▶ _RECORDS SHOWN_:

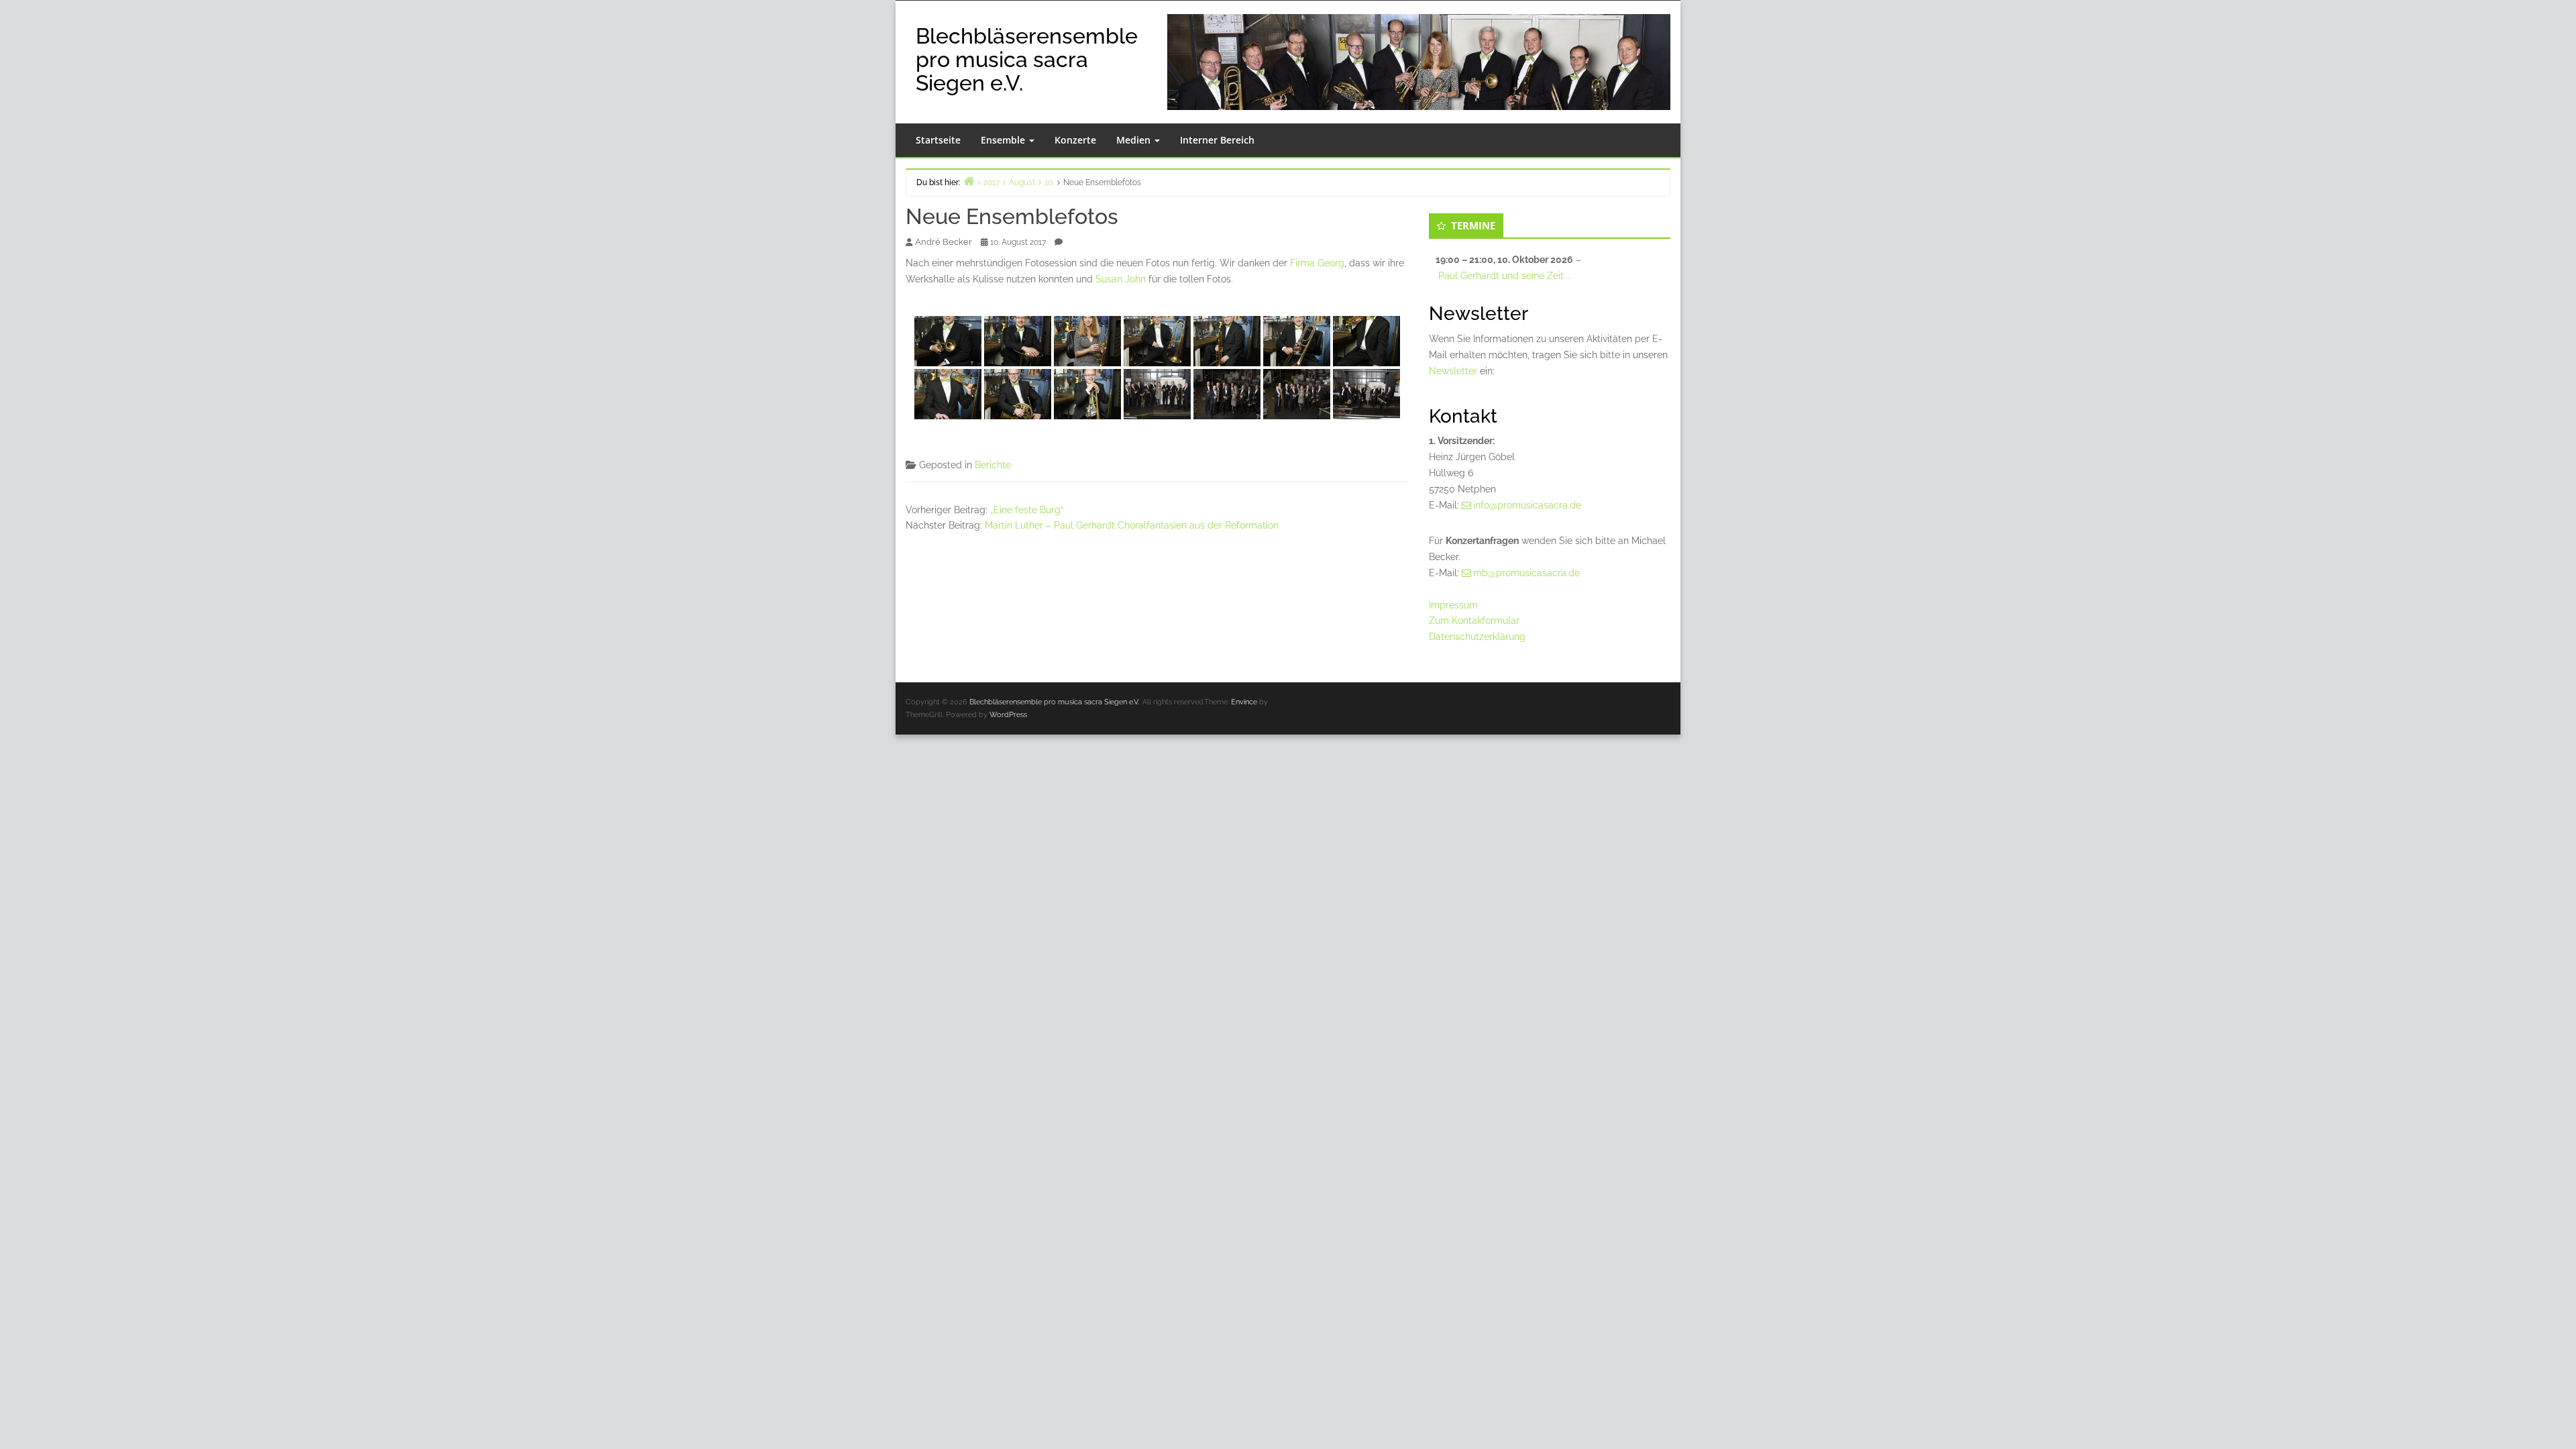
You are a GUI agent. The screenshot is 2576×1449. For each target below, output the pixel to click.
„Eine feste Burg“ (1026, 509)
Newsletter (1453, 371)
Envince (1244, 702)
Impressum (1453, 605)
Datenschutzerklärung (1477, 636)
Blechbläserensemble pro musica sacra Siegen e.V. (1027, 59)
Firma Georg (1317, 263)
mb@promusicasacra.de (1526, 573)
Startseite (938, 139)
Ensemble (1004, 139)
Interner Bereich (1217, 139)
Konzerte (1075, 139)
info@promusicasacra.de (1527, 505)
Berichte (993, 465)
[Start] (968, 180)
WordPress (1008, 714)
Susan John (1120, 279)
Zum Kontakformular (1474, 620)
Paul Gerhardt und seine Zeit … (1504, 275)
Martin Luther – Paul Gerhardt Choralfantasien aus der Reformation (1132, 525)
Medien (1134, 139)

▶ _TRY IT_: All of the preceding material should be output verbatim, with the pictures excluded.

▶ _TASK RESULT_:
You are a GUI agent. The screenshot is 2576×1449. For each target below, output the pixel to click.
„Eine feste Burg“ (1026, 509)
Newsletter (1453, 371)
Envince (1244, 702)
Impressum (1453, 605)
Datenschutzerklärung (1477, 636)
Blechbläserensemble pro musica sacra Siegen e.V. (1027, 59)
Firma Georg (1317, 263)
mb@promusicasacra.de (1526, 573)
Startseite (938, 139)
Ensemble (1004, 139)
Interner Bereich (1217, 139)
Konzerte (1075, 139)
info@promusicasacra.de (1527, 505)
Berichte (993, 465)
[Start] (968, 180)
WordPress (1008, 714)
Susan John (1120, 279)
Zum Kontakformular (1474, 620)
Paul Gerhardt und seine Zeit … (1504, 275)
Martin Luther – Paul Gerhardt Choralfantasien aus der Reformation (1132, 525)
Medien (1134, 139)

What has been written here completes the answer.